### Document excerpt
-- Opening Marker --

The outbreak of World War II in 1939 led Leonard to return to the United States, where he continued his graduate studies at Columbia University. He received his Ph.D. in chemistry in 1942 under the supervision of Robert Elderfield, working on the structure and partial synthesis of naturally occurring antimalarial compounds.

==Career==
Following completion of his Ph.D., Leonard joined the University of Illinois at Urbana–Champaign as a postdoctoral researcher with Roger Adams and soon became a member of the faculty. During World War II, he contributed to research on the synthesis and production of chloroquine as part of a coordinated effort to develop antimalarial drugs for use by Allied forces.

After the war, Leonard remained at the University of Illinois, where he spent more than four decades as a member of the chemistry faculty and was later appointed the Reynold C. Fuson Professor of Chemistry and professor of biochemistry.

In 1955, Leonard was elected to the National Academy of Sciences. During a sabbatical in 1960, he broadened his research interests to include biochemical problems, marking a transition toward bioorganic chemistry that shaped much of his later work.

Leonard retired from the University of Illinois in 1986 but remained active in research and mentoring. He subsequently held positions as a Fogarty Scholar-in-Residence at the National Institutes of Health and as a visiting professor at the University of California, San Diego. In 1991 he was appointed a Sherman Fairchild Distinguished Scholar at the California Institute of Technology, where he continued as a faculty associate until his death in 2006.

-- Closing Marker --

### Given data
-- Opening Marker --

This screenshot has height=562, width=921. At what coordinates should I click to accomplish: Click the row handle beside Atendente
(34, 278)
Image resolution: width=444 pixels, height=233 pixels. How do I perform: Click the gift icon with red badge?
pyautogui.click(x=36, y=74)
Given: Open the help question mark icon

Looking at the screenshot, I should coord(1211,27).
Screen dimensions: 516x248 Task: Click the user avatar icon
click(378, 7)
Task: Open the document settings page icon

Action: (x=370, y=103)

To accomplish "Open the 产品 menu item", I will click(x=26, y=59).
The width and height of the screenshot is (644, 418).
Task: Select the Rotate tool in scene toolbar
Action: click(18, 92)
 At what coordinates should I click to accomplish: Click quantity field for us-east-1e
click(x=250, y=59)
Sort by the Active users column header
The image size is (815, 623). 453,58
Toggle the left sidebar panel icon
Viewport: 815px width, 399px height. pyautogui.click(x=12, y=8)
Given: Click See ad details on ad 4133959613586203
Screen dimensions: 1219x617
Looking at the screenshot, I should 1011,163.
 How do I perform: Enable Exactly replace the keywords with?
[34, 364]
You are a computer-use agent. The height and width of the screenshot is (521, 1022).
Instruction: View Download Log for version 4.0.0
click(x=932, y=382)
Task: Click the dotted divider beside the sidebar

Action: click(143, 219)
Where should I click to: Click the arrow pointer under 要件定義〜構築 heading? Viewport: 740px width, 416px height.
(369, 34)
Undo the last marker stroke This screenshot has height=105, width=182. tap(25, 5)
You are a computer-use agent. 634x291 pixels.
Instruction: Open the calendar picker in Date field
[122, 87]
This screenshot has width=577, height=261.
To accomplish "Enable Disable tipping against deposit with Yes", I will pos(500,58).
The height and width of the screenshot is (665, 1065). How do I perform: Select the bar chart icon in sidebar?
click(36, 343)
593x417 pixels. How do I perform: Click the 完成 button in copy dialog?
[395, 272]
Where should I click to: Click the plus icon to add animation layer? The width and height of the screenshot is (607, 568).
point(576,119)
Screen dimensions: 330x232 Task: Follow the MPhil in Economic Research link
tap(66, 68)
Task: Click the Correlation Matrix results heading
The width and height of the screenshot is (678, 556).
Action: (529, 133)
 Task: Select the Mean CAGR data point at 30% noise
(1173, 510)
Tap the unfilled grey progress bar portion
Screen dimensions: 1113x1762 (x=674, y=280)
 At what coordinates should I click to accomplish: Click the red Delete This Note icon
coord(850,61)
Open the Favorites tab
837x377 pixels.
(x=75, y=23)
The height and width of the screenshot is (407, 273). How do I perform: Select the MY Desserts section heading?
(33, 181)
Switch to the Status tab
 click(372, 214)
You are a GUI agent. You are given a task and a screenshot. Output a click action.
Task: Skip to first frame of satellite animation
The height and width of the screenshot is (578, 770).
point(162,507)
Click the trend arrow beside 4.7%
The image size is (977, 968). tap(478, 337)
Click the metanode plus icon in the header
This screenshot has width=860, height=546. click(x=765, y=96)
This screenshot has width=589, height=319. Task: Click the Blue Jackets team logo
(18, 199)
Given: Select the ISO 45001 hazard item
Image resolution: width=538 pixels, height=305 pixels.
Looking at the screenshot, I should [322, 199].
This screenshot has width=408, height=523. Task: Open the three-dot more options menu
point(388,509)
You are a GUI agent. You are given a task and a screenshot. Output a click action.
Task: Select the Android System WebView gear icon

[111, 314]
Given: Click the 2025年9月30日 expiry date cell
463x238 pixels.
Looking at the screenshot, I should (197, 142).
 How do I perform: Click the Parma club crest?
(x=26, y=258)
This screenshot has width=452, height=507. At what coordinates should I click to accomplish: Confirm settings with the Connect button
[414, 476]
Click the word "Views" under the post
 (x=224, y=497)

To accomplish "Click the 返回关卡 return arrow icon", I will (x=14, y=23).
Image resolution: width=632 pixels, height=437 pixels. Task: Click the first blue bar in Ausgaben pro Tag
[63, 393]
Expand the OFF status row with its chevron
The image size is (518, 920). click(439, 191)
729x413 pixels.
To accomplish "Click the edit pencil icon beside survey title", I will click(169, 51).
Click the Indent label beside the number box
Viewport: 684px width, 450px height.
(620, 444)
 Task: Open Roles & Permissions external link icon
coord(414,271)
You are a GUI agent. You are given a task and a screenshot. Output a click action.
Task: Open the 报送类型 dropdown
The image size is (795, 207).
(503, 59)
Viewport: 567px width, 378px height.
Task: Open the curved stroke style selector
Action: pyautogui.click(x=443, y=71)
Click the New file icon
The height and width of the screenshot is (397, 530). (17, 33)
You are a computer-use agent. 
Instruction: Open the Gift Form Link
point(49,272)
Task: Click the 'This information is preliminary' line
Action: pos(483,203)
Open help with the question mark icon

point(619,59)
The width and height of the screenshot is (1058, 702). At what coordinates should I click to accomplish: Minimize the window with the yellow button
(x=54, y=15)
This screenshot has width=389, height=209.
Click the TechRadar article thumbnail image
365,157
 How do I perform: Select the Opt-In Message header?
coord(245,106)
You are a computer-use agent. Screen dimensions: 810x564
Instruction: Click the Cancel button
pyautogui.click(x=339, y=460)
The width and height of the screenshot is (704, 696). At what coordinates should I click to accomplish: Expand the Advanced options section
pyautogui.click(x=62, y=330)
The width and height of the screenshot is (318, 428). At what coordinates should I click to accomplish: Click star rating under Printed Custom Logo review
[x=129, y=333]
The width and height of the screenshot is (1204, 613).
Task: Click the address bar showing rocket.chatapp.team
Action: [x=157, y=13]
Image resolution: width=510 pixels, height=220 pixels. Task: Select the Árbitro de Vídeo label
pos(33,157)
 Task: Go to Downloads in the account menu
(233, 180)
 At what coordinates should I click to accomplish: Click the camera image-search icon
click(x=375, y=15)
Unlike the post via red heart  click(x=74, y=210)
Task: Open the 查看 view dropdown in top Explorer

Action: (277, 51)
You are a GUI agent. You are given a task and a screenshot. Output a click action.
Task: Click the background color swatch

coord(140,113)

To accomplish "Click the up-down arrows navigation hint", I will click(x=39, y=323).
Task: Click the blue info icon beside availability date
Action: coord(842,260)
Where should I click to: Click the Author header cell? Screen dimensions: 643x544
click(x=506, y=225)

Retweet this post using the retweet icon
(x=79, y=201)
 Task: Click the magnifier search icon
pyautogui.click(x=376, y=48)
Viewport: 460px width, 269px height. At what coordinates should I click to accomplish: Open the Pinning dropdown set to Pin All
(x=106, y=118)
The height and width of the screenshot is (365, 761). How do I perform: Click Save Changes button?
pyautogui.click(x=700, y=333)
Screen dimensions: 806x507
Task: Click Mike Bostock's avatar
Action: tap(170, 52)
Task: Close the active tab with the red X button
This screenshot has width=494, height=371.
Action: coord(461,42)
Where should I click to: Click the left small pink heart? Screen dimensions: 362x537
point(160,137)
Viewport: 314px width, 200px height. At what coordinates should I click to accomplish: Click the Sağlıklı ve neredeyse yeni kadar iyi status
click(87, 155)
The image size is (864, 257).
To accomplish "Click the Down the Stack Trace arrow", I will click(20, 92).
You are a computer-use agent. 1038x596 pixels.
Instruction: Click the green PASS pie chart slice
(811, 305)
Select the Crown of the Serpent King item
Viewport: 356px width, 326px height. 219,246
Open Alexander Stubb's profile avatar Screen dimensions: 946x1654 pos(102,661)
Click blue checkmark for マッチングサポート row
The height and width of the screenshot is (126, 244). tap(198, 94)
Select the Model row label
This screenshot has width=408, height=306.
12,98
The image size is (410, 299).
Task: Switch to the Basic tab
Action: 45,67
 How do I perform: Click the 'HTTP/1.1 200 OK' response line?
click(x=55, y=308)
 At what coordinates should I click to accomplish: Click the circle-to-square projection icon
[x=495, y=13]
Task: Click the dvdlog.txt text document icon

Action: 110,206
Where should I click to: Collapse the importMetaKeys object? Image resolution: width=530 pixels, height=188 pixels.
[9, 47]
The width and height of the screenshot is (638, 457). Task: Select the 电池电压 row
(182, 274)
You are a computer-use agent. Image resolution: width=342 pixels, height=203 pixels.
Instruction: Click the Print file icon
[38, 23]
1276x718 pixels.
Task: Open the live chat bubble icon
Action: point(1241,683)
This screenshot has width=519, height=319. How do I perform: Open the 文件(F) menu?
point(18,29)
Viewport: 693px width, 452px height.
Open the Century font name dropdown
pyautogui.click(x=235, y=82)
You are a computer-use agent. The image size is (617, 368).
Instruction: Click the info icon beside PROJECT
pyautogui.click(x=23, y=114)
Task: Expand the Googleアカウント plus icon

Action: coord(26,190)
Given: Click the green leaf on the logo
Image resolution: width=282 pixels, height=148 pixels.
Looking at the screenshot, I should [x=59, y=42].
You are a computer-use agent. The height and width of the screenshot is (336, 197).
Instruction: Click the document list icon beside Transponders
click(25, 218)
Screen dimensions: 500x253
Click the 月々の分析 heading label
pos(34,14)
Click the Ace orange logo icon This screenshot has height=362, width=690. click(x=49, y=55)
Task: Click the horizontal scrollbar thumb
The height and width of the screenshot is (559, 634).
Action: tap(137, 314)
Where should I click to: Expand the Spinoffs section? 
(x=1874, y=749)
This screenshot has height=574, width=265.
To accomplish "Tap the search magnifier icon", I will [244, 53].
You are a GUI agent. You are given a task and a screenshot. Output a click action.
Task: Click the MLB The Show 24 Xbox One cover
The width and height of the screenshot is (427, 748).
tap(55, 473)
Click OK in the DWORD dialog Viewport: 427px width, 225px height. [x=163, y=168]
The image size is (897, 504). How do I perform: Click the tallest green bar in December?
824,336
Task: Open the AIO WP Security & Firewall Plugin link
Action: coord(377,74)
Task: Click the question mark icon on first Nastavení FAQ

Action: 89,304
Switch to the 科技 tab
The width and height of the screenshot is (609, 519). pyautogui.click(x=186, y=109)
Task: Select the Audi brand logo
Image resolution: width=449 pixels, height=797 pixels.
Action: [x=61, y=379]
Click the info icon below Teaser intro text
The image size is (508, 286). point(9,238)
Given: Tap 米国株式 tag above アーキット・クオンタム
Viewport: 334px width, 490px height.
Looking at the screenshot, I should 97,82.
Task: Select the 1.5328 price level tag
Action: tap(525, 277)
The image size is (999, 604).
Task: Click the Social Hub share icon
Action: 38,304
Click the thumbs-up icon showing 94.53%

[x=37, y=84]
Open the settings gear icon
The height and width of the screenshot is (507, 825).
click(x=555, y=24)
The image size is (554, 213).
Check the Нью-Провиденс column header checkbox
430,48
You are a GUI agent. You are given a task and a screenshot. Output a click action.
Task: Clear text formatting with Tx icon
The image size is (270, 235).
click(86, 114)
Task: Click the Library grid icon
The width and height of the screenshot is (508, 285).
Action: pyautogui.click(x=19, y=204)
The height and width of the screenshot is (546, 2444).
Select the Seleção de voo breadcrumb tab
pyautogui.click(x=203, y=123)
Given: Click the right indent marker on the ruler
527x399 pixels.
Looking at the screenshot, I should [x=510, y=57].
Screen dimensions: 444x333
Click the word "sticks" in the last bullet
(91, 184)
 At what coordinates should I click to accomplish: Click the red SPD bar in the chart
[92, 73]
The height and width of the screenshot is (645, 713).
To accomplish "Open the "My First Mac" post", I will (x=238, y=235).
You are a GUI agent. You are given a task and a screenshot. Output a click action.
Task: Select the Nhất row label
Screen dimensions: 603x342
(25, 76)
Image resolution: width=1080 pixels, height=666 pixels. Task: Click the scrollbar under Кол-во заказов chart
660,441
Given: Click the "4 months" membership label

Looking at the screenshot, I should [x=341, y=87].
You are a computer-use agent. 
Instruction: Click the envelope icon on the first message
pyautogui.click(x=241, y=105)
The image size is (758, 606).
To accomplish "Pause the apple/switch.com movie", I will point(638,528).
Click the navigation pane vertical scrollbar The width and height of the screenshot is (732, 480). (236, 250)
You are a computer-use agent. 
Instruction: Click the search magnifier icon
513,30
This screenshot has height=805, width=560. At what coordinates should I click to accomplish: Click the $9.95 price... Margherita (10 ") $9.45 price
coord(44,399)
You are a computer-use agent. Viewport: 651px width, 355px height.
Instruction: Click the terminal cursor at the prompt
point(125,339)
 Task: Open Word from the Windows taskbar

-- Closing Marker --

### Task to carry out
Please resume the account of the chemist Leonard's life and career, starting after its final sentence.

### Answer box
==Research==
Leonard’s research centered on the application of organic synthesis to problems in chemistry, biochemistry, and biology, an approach he described as “organic synthesis with a purpose.”

Early in his career, he developed synthetic methods for alkaloids and nitrogen-containing heterocycles, including reductive cyclization strategies that enabled the preparation of complex natural products and the study of their stereochemistry. He also investigated transannular reactions in medium-ring systems and established relationships between molecular structure and spectroscopic properties.

Leonard later expanded his work into bioorganic chemistry, contributing to the chemistry and biological activity of cytokinins, a class of plant hormones that regulate cell division and growth. In collaboration with plant physiologist Folke Skoog, he synthesized cytokinin analogs and contributed to the identification of naturally occurring cytokinins, helping to establish structure–activity relationships that informed their biological function.

Further work demonstrated that cytokinin-active compounds occur as modified nucleosides in transfer RNA, linking cytokinin chemistry to nucleic acid structure and function.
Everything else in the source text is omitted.